The actual legal issues involved in software piracy are relatively straightforward. Using a copy of a program which you have not payed for is legally exactly equivalent to making a photocopy of a book. It is a violation of copyright law, and hence not legal. It is not petty larceny or grand larceny (commonly called "theft"), as both of these are quite specific in describing the taking of physical property owned by someone else without their consent. As no physical property is involved, software piracy is not larceny, it is copyright violation.
The moral issues involved are far more complicated, and there is no clear cut answer. Various parties will try to tell you that there is one simple solution. Though they may vary on what that solution is, it is never practical, and it is almost never moral or in the best interests of society.
There are very good reasons for discouraging piracy; artists need compensation if we want them to produce art. I enjoy many forms of art, ranging from computer games to live performances of opera. In every case, I understand the need to compensate the artists for their time and their creative energies.
The trouble is, there is a perception that most of the money we pay for off-the-shelf media products is not going to the artists who created the media.
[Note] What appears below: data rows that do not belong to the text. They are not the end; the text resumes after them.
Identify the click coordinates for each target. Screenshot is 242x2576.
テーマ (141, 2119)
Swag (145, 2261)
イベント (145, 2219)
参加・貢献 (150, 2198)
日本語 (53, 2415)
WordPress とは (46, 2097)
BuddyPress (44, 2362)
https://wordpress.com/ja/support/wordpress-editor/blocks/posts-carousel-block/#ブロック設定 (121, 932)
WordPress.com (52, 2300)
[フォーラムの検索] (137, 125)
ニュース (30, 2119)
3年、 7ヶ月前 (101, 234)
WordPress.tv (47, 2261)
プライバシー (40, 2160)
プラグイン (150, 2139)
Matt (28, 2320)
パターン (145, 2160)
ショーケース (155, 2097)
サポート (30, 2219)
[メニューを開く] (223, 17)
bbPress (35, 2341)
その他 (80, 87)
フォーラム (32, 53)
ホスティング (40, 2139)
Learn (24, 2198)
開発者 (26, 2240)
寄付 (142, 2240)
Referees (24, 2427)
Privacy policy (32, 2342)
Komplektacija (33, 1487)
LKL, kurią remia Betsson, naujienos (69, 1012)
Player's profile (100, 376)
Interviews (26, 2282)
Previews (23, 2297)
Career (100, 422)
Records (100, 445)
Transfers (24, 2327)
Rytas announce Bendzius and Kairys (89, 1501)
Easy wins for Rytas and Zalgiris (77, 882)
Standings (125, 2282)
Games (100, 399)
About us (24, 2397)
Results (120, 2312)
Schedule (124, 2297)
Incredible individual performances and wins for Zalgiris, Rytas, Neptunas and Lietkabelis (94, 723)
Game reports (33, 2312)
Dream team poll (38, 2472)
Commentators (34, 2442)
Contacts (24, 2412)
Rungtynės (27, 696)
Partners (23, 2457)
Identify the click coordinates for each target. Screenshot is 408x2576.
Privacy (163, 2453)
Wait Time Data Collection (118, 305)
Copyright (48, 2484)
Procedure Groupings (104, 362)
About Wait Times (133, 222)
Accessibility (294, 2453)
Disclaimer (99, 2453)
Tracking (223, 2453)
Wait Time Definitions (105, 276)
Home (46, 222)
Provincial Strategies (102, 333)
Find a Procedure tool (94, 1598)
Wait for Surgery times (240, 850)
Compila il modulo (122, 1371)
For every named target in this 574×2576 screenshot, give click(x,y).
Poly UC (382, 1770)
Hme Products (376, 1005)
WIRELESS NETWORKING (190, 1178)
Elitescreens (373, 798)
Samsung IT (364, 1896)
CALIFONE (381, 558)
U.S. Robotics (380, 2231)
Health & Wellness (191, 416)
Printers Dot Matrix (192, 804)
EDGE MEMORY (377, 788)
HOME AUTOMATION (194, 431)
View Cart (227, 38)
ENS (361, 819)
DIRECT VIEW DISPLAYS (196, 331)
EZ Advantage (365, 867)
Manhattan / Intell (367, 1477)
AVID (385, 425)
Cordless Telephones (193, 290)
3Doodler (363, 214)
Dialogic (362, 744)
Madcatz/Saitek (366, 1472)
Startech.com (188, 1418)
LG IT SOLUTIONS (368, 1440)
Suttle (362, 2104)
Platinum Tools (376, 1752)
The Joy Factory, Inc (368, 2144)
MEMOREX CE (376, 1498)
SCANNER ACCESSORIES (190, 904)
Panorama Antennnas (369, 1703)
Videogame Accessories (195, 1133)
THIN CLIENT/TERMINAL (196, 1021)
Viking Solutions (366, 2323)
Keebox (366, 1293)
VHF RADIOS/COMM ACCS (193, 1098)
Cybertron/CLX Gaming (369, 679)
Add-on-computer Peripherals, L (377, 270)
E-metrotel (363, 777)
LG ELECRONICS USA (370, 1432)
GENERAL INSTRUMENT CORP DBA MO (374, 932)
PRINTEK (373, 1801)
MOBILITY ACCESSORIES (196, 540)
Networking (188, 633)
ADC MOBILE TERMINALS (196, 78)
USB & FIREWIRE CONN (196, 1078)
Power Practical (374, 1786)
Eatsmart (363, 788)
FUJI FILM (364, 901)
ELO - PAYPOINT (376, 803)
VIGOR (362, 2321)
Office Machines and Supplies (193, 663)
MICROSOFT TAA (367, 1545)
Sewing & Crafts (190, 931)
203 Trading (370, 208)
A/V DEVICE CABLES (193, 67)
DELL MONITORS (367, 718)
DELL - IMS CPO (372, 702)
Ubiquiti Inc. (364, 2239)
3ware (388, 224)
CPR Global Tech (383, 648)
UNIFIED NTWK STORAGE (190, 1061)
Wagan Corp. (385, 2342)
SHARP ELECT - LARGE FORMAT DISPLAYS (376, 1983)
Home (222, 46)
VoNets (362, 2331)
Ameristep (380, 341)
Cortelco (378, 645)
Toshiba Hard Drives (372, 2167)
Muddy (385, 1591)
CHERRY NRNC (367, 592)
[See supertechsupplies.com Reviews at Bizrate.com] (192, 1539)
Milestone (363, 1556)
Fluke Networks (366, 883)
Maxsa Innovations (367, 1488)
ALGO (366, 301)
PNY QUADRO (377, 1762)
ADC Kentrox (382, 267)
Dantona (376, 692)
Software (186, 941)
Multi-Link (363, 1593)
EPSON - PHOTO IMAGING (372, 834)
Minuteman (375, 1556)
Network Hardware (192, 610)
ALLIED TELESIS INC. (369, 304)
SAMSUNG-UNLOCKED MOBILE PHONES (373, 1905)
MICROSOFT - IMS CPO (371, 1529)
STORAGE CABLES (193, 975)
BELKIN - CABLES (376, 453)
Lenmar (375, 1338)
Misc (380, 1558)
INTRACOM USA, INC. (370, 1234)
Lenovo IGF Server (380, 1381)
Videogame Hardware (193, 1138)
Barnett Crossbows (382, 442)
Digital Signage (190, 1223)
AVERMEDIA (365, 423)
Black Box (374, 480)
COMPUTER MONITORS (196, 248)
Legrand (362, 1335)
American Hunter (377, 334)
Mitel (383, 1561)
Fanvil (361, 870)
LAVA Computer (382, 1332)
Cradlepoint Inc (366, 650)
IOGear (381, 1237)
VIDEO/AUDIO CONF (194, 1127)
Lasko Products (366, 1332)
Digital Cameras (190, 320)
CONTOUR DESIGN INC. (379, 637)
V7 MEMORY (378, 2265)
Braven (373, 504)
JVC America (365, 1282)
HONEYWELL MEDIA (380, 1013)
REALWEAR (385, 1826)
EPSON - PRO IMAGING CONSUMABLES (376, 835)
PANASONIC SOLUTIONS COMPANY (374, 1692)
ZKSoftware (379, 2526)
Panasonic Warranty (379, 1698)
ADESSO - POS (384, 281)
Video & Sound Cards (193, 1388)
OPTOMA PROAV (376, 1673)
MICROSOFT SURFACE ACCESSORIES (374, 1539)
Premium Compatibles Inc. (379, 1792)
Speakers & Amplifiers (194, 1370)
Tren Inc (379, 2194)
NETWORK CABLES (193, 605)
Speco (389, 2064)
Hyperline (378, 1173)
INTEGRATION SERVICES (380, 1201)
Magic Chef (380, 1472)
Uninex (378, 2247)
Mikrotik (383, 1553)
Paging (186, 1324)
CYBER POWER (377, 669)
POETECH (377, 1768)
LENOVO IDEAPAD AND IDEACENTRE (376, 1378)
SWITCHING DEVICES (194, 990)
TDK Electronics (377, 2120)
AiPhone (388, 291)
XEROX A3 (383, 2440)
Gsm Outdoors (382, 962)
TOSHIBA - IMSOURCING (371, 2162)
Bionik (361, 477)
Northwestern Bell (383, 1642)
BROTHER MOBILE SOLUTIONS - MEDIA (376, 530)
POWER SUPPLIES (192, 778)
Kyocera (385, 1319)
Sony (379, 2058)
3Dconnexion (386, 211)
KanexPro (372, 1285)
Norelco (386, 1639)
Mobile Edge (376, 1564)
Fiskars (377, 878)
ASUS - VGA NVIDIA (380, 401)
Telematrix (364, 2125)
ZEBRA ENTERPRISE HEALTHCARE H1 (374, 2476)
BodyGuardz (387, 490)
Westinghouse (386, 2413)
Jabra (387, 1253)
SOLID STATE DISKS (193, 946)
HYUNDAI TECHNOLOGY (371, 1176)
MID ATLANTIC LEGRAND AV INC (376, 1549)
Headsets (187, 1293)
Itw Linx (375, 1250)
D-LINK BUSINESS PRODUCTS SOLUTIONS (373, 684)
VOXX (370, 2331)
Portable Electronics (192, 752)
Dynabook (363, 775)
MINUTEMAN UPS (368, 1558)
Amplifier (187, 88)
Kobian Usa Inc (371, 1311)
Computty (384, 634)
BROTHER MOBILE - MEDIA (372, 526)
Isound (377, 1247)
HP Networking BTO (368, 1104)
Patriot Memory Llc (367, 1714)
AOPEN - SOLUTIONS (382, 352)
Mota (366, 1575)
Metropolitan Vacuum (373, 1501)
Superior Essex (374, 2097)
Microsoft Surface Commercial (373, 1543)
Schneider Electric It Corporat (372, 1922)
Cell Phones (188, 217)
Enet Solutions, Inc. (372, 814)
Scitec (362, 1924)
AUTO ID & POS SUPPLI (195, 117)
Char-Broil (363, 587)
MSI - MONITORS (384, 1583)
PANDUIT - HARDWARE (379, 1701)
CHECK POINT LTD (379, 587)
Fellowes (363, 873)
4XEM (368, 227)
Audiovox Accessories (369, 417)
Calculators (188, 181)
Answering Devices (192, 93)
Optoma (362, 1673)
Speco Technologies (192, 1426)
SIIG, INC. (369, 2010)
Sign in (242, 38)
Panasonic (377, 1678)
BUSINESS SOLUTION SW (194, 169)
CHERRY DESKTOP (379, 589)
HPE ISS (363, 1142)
The even more troubling thing is that this perception is frequently, though by no means always, correct.
In this respect, my perception is that the computer gaming industry is at least somewhat better than the music recording industry, in which artist are essentially trading away the right to make money off their music in exchange for wider distribution. Most of the issues with piracy are related to people feeling like they are simultaneously being over-charged for media that costs cents to produce physical copies of *and* not effectively supporting the artists that created the work.
There are two ways that piracy can be reduced. The first is to make stricter laws and build more prisons and give up all rights to privacy (Microsoft owns your computer, remember? That means they can monitor and record anything and everything you do on it). The second is to change the perception that consumers are being overcharged and money isn't going to artists.
Personally, I prefer the second method, since the first sounds like a great way to wind up living under a totalitarian police state. What's more, I think many artists would agree with me. The most vocal objections come not from the artists, but from corporations who profit from works of art they did not create. I think Stardock has been doing a great job of trying the second method, and I think it's worked pretty well for them. By maintaining a good dialogue with their users and continuing to support and improve their products, they help create the perception that the user is getting his or her money's worth. They also have the advantage of being a small company which the artists actually work for directly. This helps give people the feeling that the folks making these great games are actually getting some of the money we're paying for them.
I for one devoutly hope that Stardock will continue to be a force against piracy by the same methods that they have used so far. I compliment them on their efforts, and I encourage them not to be discouraged by the fact that piracy still exists. As long as computers are open platforms, piracy will exist in some measure, but if the number of pirates is small enough, it won't impact the bottom line significantly. The way to reduce the number of pirates is to give users a sense that their money is being well spent, not to punish the loyal customers by saddling them with lots of DRM.